** START OF Text to read **

← Back to context

Comment by jph

4 years ago

Is it a fair point to implement first with fork() because of memory protection, then optimize by using benchmarks and potentially vfork() for speed? Benchmark areas can look at synchronous locks, copy-on-write memory, stack sharing, etc.

What are the good practices of security tradeoffs of fork() vs. vfork() especially in terms of ease of writing correct code? I'd thought that fork() + exec() tends to favor thinking about clearer separation/isolation. For example I've written small daemons using fork() + exec() because it seems safe and easy to do at the start.

In short, fork() mixes poorly with multi-threaded code (and has some security footguns like needing to explicitly unshare elements of environment which may be sensitive, such as file descriptors (suddenly you need to know all the file descriptors used in the whole program from a single place in code)). Here is a well-written comment about fork() from David Chisnall: <https://lobste.rs/s/cowy6y/fork_road_2019#c_zec42d>

Additionally, the fork()+exec() idiom practically forces OS designers into a corner where they simply have to implement Copy-on-Write for virtual memory pages, or otherwise the whole userspace using this idiom is going to be terribly slow. Without the fork()+exec() idiom you don't need CoW to be efficient.

  • Fork mixes so poorly with multithreaded code that a lot of modern languages that are built from the beginning with threads of one sort or another in mind, like Go, simply won't let you do it. There is no binding to fork in the standard library.

    I think you could bash it together yourself with raw syscalls, because that can't really be stopped once you have a syscall interface, but basically the Go runtime is built around assuming it won't be forked. I have no idea what would happen to even a "single threaded" Go program if you forked it, and I have no intention of finding out. The lowest level option given in the syscall package is ForkExec: https://pkg.go.dev/syscall#ForkExec And this is a package that will, if you want, create new event loops outside of the Go runtime's control, set up network connections outside of the runtime's control, and go behind the runtime's back in a variety of other ways... but not this one. If you want this, you'll be looking up numbers yourself and using the raw Syscall or RawSyscall functions.

** END OF Text to read **
** START OF Extracted entries **

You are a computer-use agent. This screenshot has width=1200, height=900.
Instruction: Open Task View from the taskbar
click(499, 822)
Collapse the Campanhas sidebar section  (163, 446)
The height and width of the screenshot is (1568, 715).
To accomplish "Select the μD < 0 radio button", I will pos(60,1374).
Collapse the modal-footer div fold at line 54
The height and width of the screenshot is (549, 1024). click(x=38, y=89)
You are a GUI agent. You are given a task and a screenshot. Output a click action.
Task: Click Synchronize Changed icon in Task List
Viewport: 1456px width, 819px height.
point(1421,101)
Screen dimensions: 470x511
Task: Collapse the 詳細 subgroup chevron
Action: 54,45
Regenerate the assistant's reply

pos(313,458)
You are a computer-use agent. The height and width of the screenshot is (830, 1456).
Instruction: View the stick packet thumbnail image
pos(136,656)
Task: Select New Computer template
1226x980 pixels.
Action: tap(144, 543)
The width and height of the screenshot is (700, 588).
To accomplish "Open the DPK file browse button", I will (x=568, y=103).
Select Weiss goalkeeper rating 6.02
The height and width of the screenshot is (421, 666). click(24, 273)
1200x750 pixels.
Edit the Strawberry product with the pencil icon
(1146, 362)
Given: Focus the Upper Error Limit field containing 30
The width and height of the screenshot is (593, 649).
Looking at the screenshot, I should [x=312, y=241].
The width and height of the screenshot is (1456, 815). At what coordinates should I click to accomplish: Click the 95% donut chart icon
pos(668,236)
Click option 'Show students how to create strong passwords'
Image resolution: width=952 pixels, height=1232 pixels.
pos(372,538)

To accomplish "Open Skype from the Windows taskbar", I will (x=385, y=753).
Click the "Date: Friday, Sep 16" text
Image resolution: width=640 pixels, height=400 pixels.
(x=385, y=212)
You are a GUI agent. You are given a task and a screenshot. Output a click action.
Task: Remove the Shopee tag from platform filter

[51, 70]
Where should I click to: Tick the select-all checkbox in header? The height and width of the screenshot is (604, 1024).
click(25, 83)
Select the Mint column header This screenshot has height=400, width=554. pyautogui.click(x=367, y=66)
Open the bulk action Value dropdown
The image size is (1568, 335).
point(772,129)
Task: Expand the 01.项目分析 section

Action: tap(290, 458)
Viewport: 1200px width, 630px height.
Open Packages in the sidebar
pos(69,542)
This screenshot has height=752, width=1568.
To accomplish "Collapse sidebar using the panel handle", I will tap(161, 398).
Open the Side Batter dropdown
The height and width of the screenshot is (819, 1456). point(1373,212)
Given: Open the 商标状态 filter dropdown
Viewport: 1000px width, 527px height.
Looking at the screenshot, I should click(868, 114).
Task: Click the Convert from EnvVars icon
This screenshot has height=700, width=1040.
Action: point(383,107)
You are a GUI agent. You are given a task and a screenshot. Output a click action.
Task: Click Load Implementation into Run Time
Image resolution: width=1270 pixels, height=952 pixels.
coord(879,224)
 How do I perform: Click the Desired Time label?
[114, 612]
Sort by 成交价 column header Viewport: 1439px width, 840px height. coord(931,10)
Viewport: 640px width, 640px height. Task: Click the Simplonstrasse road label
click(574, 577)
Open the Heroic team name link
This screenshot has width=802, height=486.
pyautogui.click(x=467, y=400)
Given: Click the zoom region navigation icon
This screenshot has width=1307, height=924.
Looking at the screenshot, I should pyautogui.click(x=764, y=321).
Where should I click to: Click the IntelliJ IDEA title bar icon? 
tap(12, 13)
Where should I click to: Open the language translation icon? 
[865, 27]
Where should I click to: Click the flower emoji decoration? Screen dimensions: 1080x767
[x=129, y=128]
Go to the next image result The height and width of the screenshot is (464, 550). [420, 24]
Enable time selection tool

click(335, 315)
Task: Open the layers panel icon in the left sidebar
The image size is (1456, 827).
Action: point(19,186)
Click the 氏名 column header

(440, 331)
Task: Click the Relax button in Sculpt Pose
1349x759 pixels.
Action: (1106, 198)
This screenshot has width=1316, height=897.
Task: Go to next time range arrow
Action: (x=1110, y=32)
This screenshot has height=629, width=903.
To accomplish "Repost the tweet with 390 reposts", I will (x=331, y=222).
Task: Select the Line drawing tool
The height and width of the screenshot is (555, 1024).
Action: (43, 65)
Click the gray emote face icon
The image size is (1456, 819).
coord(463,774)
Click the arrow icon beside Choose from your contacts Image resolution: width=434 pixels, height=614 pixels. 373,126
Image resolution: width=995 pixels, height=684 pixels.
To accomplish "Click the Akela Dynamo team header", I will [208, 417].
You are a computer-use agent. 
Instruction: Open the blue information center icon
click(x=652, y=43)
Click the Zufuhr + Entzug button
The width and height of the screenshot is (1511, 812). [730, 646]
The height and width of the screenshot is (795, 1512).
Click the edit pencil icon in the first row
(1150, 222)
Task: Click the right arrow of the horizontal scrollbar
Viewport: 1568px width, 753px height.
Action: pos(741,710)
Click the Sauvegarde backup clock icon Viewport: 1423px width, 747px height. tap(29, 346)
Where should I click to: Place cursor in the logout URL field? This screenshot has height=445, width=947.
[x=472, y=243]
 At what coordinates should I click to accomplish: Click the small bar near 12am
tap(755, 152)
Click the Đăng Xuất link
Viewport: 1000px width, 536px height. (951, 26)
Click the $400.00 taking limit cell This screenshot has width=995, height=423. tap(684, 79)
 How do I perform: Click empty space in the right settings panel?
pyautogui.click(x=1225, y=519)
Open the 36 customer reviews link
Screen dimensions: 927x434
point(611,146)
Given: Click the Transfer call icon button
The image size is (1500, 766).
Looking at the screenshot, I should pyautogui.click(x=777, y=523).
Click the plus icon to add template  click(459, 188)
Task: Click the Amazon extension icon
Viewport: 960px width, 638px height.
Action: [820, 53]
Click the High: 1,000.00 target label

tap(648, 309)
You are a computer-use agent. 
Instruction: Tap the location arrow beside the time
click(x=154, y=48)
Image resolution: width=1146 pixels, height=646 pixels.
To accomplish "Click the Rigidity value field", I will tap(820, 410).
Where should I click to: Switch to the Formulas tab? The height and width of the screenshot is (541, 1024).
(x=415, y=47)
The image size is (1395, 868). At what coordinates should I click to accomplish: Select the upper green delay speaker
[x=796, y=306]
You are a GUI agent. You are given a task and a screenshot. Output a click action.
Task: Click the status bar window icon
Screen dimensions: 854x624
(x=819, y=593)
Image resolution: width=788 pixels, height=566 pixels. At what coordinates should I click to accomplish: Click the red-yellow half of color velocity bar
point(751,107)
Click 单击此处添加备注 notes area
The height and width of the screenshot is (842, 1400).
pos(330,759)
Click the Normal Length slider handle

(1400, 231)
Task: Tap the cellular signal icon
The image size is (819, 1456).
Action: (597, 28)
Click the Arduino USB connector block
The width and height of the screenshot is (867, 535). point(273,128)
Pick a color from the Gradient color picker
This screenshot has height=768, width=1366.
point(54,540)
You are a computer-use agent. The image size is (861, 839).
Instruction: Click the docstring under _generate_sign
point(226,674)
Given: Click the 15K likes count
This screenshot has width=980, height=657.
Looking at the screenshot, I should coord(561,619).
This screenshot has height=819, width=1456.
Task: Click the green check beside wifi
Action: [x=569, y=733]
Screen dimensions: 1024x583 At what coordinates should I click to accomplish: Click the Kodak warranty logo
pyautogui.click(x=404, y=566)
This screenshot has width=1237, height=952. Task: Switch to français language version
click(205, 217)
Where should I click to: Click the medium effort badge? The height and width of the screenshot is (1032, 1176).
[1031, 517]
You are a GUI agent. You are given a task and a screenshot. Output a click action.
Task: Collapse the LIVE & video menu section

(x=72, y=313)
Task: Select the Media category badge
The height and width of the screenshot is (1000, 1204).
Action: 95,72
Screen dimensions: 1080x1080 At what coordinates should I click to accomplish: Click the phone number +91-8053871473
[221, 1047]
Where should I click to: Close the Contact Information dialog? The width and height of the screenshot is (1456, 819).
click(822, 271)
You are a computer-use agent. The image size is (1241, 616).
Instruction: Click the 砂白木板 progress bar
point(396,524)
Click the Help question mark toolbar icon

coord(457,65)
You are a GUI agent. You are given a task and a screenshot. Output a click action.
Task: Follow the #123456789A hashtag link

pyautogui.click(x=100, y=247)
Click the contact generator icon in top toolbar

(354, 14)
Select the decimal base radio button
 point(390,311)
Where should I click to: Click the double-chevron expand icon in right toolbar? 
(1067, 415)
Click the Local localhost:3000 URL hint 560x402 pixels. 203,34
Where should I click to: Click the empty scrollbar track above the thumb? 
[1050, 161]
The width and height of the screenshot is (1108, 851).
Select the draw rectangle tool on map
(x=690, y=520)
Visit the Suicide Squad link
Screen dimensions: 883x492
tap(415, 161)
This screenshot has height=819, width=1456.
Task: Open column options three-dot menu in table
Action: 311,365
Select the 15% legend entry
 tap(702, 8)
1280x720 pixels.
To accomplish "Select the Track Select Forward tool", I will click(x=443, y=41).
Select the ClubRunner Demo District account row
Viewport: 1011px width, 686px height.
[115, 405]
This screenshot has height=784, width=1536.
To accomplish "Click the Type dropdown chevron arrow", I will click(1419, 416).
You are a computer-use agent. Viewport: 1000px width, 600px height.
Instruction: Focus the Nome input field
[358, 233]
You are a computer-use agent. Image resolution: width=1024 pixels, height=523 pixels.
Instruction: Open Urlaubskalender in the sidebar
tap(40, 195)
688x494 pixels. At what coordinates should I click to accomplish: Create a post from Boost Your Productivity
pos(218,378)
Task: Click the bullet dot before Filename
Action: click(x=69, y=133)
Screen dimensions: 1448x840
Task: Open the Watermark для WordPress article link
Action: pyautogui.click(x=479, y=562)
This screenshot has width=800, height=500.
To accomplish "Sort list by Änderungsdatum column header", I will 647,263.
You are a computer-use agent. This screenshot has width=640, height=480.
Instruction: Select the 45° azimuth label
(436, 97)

** END OF Extracted entries **

> [Objective 1] According to the forum thread on fork(), what is the lowest-level option offered in Go's syscall package?
> [Objective 2] In the forum thread on fork(), reproduce the passage from "4 years ago" up to and including "stack sharing, etc.", replacing "memory protection" with "process isolation".
> [Objective 3] Write the next part of the forum thread on fork(), starting right after its final sentence.
The records are separate material and have nothing to do with the forum thread on fork().

> [Expected output 1] ForkExec.

> [Expected output 2]
4 years ago

Is it a fair point to implement first with fork() because of process isolation, then optimize by using benchmarks and potentially vfork() for speed? Benchmark areas can look at synchronous locks, copy-on-write memory, stack sharing, etc.

> [Expected output 3]
    • > I have no idea what would happen to even a "single threaded" Go program if you forked it, and I have no intention of finding out.

      I'm not an expert on Go internals, but the GC in Go is multithreaded, so I would assume forking will kill the GC. Better hope it's not holding any mutexes.

  • TL;DR if another thread is holding a lock when you fork that lock will be stuck locked in the child, but that thread that was using that lock no longer exists.

    So if your multi-threaded program uses malloc you may fork while a global allocation lock is being held and you won't be able to use malloc or free in the child (thread-local caches aside).

    There are other problems but this is the basic idea. To be fork-safe you need to allow any thread to just disappear (or halt forever) at any point in your program.

    • malloc has to guard its locks against fork, probably using pthread_atfork, or some lower level internal API related to that.

      The problem with pthread_atfork is third party libs.

      YOU will use it in YOUR code. The C library will correctly use it in its code. But you have no assurance that any other libraries are doing the right things with their locks.

      6 replies →

  • fork came first; it's POSIX threads that is a bolted on piece of clunk that mixes badly with fork, signal handlers, chdir, ...